Storage model¶
shard-db's storage engine is slotcask — a bitcask-style key/value layout where keys and values live in separate files. Slotcask has been the default for new objects since 2026.05.1 and is the only supported engine as of 2026.05.5; the legacy probe-into-slot engine (historically "v1") was removed in that release. Operators upgrading from a pre-2026.05.5 install with v1 objects on disk must first run 2026.05.4's ./migrate to convert them.

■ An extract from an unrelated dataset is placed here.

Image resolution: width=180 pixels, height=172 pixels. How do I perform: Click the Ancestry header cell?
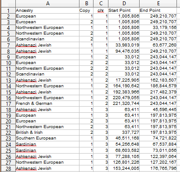point(47,11)
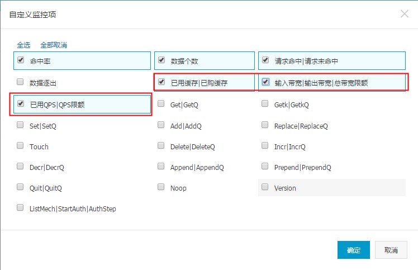Uncheck the 命中率 checkbox

[x=21, y=60]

For the full on-disk tree, see Configuration → Storage layout. This page walks through what actually happens when you insert, read, or delete a record.
Objects, shards, streams¶
- An object is shard-db's table. Every object has a typed schema (
fields.conf), a per-object keyfile (sharded), per-object segment files (streamed), and optional indexes. - A keyfile shard is one
.kffile under<object>/data/kf/.splitsis configured per-object and locked to a power of 2 in{8, 16, 32, 64, 128, 256, 512, 1024, 2048, 4096}(MIN_SPLITS–MAX_SPLITS); default is 8 whencreate-objectdoesn't passsplits. The 3-hex-digit filename (NNN.kf) caps the count at 4096. - A stream is one append-write lane for value records. Streams have their own subdirectory under
<object>/data/streams/NNN/containing the active segment file and any rotated-but-not-yet-compacted predecessors. The number of streams is fixed atcreate-objecttime from the host's CPU count (SLOTCASK_MAX_STREAMS = 16). - A segment is one
.datfile under a stream's directory, namedNNNNNN.dat(6-digit zero-padded file id). Segments are append-only and rotate atSLOTCASK_SEG_MAX_BYTES = 128 MB. - A slot is one 24-byte entry inside a keyfile shard. Slots point at value records in segment files via
(stream_id, file_id, offset).
How a record routes¶
Each record's 128-bit xxh128 hash determines two things:
shard_id = hash[0..1] % splits # which kf shard owns the slot
stream_id = hash[15] % streams # which stream's seg file holds the value
Within the chosen shard, the slot index is hash[2..5] % slots_per_shard; collisions (same slot, different key) are resolved by linear probing within the shard — scan forward until an empty slot or the same key is found. Probe chains stay short because shards auto-resplit (double capacity in place) once load crosses 75 %.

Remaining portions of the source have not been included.